- _PROBLEM STATEMENT_: Each line of the records below that holds "computer" should be returned.

- _DATASET EXTRACT_:
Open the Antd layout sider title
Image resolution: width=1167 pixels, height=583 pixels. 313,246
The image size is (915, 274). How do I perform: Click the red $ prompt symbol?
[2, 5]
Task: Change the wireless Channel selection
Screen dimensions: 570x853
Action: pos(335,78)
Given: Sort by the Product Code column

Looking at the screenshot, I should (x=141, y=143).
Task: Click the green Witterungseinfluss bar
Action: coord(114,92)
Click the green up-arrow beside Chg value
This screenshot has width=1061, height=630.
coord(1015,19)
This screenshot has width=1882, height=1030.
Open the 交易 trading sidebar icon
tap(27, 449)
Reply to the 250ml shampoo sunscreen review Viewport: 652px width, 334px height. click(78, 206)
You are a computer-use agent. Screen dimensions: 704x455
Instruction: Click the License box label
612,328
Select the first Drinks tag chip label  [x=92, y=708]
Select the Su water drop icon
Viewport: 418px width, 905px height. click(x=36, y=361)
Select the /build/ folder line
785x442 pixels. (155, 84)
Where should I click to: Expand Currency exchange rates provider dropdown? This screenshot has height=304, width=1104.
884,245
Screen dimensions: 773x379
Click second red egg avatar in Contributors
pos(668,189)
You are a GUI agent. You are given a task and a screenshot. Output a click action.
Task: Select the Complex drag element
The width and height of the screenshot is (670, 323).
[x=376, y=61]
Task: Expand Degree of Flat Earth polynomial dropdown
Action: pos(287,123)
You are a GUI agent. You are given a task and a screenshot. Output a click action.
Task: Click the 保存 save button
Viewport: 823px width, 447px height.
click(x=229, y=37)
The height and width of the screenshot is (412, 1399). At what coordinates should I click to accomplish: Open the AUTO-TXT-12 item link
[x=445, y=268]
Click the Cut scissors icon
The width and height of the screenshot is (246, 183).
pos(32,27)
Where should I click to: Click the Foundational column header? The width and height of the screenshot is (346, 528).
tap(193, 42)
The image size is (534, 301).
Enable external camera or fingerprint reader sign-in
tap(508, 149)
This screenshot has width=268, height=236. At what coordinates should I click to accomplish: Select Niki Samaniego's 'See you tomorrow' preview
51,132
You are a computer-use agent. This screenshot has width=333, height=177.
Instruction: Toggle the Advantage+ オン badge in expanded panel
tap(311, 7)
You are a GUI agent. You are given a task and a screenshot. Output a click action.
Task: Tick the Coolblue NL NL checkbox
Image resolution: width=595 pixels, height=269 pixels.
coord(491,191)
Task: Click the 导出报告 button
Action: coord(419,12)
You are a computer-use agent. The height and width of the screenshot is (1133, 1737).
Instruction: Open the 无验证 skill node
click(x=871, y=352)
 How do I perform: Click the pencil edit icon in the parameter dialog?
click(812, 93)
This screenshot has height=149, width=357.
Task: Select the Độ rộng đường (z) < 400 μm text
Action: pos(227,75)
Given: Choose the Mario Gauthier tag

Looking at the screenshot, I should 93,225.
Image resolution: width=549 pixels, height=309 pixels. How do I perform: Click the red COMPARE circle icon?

- _WRITTEN RESPONSE_:
You are a computer-use agent. Screen dimensions: 704x455
You are a computer-use agent. This screenshot has width=333, height=177.
You are a computer-use agent. The height and width of the screenshot is (1133, 1737).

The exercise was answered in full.